Brieley Cutting - Piano

Described as “such a force!” (Tempo Rubato), “technically assured with excellent control of the keyboard” (Courier Mail), and as having “at her disposal a myriad of different colours and who knows how to take the time to let the music speak” (Auckland Scoop), Brieley is known for bringing her trademark energy and refinement to a career encompassing solo and collaborative performance, event curation, arts promotion and practice-focused research. Also a dedicated teacher, she enjoys sharing her love of music with young musicians. Brieley completed doctoral studies at Griffith University; is an alumna of the Royal College of Music and ANAM, as well as being a Fellow of the Winston Churchill Trust; and she has been winner of numerous competitions, including being National Keyboard Winner of the 2006 ABC Young Performers Awards. Brieley continues to produce DeClassified Music events, with the organisation and its concerts continuing to attract awards and rave reviews.

__Aim A__
Summarize the profile of pianist Brieley Cutting in two sentences.
__Aim B__
Write the next part of the profile of pianist Brieley Cutting, picking up after its final sentence.
The data after this point comes from a separate source.

__Given information__
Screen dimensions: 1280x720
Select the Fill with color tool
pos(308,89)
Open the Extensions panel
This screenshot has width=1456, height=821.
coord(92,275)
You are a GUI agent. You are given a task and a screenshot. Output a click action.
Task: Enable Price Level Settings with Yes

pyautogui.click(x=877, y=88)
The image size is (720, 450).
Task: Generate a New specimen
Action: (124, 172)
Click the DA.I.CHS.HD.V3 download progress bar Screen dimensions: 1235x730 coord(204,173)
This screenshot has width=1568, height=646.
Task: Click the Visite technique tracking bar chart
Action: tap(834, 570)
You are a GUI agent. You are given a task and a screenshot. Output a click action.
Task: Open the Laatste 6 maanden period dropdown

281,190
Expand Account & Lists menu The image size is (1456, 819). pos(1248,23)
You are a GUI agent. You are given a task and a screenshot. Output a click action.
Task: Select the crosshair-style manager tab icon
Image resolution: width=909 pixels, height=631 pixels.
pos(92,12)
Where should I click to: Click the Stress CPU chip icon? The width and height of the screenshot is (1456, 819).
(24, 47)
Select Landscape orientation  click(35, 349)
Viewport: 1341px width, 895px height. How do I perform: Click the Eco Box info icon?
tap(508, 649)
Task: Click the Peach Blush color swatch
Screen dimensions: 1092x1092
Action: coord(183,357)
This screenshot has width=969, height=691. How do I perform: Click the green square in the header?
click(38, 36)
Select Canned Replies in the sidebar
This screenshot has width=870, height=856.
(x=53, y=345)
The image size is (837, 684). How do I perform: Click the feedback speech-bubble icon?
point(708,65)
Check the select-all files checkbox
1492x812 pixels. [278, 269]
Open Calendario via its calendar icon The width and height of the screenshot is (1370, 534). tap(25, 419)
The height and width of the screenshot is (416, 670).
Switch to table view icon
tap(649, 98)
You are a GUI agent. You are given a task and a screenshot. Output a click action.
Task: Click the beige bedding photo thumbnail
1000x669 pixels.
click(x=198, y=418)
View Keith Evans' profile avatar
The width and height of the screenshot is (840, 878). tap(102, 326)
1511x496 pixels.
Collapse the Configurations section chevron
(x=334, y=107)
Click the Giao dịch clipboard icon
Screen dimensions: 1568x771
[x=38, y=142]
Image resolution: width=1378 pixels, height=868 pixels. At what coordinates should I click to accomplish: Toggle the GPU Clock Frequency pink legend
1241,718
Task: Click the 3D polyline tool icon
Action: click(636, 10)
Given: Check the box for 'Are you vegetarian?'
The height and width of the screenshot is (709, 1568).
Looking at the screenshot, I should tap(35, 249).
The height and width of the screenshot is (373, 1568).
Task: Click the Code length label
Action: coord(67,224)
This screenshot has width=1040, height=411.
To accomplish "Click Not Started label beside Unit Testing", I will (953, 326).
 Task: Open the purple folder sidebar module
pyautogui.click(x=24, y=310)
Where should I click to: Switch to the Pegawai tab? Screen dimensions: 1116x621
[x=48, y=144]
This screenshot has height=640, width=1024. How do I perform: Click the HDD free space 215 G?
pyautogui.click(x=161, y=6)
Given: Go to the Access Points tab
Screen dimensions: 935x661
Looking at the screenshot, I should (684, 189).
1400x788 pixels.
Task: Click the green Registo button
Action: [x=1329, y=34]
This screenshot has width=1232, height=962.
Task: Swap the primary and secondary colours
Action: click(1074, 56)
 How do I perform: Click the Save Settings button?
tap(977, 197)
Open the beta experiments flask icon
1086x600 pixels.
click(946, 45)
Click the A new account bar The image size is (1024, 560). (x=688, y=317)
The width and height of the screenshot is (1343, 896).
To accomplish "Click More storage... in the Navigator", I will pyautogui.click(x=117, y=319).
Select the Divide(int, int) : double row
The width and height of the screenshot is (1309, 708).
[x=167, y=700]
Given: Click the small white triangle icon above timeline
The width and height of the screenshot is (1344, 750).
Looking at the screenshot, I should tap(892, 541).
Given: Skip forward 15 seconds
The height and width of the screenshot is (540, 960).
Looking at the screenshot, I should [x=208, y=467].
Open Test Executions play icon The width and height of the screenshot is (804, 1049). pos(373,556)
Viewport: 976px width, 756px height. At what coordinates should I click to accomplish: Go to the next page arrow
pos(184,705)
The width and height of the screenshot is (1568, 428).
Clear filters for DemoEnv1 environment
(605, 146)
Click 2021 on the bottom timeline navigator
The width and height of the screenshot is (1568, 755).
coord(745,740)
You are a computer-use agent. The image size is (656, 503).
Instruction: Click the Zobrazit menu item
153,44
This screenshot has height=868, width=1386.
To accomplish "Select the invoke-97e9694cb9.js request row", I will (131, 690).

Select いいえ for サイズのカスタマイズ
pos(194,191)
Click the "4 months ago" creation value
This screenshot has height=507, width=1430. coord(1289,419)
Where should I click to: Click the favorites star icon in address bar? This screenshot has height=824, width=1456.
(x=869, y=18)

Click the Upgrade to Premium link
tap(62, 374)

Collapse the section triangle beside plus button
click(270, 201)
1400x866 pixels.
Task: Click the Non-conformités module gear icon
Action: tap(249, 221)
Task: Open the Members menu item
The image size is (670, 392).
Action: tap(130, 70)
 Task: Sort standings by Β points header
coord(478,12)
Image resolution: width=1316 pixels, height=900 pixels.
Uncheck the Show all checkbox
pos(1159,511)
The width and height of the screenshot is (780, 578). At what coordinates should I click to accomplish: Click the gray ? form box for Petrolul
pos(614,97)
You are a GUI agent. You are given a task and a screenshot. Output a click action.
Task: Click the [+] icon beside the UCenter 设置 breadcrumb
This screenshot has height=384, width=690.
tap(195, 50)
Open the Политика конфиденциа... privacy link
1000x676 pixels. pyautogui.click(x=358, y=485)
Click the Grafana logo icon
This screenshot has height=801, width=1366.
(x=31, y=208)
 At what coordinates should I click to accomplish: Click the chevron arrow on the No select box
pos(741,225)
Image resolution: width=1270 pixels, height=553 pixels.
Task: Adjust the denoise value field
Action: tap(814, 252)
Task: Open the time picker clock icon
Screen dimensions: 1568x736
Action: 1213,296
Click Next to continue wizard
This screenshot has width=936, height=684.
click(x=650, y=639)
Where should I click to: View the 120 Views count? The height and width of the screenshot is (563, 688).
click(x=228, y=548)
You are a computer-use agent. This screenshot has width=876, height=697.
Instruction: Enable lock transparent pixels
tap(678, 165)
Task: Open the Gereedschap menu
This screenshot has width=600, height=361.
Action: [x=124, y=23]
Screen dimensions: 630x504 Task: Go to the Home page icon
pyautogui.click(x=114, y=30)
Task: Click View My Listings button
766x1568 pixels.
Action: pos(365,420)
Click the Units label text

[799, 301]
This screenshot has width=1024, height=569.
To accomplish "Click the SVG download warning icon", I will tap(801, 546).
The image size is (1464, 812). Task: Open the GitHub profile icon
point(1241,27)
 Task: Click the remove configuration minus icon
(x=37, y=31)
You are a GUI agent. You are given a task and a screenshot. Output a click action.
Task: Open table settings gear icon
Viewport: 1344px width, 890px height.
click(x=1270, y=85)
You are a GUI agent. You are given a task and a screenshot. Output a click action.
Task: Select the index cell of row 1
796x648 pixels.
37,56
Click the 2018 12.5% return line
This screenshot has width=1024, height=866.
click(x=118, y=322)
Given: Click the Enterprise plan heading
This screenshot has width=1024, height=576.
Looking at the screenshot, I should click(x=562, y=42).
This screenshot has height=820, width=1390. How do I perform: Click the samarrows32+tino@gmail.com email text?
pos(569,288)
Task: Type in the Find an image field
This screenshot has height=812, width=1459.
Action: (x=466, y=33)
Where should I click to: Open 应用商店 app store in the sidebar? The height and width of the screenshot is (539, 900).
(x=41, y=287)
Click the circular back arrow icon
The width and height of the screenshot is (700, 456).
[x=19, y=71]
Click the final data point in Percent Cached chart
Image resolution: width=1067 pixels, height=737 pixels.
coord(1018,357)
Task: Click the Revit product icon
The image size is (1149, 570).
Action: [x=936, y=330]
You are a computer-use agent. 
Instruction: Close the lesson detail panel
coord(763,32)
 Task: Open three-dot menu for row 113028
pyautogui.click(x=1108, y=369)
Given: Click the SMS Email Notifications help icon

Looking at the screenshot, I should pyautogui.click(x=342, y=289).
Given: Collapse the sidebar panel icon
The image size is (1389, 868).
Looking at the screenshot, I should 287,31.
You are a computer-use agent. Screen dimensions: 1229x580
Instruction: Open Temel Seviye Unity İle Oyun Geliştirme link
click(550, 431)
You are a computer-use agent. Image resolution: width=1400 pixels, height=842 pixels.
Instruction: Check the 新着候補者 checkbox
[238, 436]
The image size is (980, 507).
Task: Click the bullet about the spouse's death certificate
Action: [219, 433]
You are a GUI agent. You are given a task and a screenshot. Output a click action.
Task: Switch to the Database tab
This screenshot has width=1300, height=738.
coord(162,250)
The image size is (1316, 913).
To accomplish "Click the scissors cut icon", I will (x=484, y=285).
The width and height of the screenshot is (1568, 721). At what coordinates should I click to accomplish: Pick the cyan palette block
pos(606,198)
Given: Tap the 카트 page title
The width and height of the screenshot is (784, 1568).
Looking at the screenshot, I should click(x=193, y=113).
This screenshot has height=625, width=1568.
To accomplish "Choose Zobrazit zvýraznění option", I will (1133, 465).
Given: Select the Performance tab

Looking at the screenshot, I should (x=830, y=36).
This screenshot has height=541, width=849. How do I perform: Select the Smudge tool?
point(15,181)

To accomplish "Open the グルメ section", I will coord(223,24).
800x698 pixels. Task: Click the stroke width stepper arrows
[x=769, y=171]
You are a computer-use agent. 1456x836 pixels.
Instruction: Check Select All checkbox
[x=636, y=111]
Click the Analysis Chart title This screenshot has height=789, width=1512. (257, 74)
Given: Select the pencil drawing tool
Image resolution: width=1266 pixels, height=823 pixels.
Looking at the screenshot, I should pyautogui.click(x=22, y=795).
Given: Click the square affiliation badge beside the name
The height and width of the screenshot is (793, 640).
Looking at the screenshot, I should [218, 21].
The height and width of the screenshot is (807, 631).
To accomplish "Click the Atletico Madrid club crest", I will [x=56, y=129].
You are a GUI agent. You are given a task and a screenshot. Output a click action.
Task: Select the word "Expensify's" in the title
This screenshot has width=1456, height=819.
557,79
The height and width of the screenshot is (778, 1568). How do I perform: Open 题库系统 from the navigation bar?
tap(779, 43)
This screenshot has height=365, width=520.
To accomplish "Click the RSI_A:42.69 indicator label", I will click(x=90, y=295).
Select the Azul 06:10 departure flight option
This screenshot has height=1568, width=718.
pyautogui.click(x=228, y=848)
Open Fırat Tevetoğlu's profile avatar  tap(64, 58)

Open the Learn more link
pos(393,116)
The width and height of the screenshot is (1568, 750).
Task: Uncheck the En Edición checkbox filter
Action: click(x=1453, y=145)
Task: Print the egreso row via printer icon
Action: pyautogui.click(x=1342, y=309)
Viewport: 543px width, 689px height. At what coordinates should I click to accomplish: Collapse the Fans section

__Answer A__
Brieley Cutting is a pianist known for her trademark energy and refinement, with a career spanning solo and collaborative performance, event curation, arts promotion and practice-focused research, and she also teaches young musicians. She completed doctoral studies at Griffith University, is an alumna of the Royal College of Music and ANAM and a Fellow of the Winston Churchill Trust, was National Keyboard Winner of the 2006 ABC Young Performers Awards among numerous competition wins, and continues to produce DeClassified Music events.

__Answer B__
Mark Oliveiro - Composer/Live Electronics 

Mark Oliveiro is an Australian composer-researcher, performer, and educator working at the intersection of experimental electronics, post-glitch aesthetics, and analog synthesis. His practice couples generative systems with creative agency, integrating field recordings, live processing, and multimedia congruency. His research draws on digital autoethnography to situate composition as critical, practice-led inquiry. Oliveiro serves as President of the Australasian Computer Music Association and lectures at the Australian Institute of Music, embedding emerging technologies into pedagogy. His music has been performed by the Decibel Ensemble and collaborators across new-music, EDM, and media-art contexts. He has received commissions from Seamus, the Art Music Fund, and independent performers, creating works that span multimedia chamber music, site-responsive environmental pieces, and algorithmic systems employing Euclidean rhythms and stochastic textures. Across concert, installation, and studio settings, Oliveiro’s projects explore the intersections of culture, technology, and place through textured sound.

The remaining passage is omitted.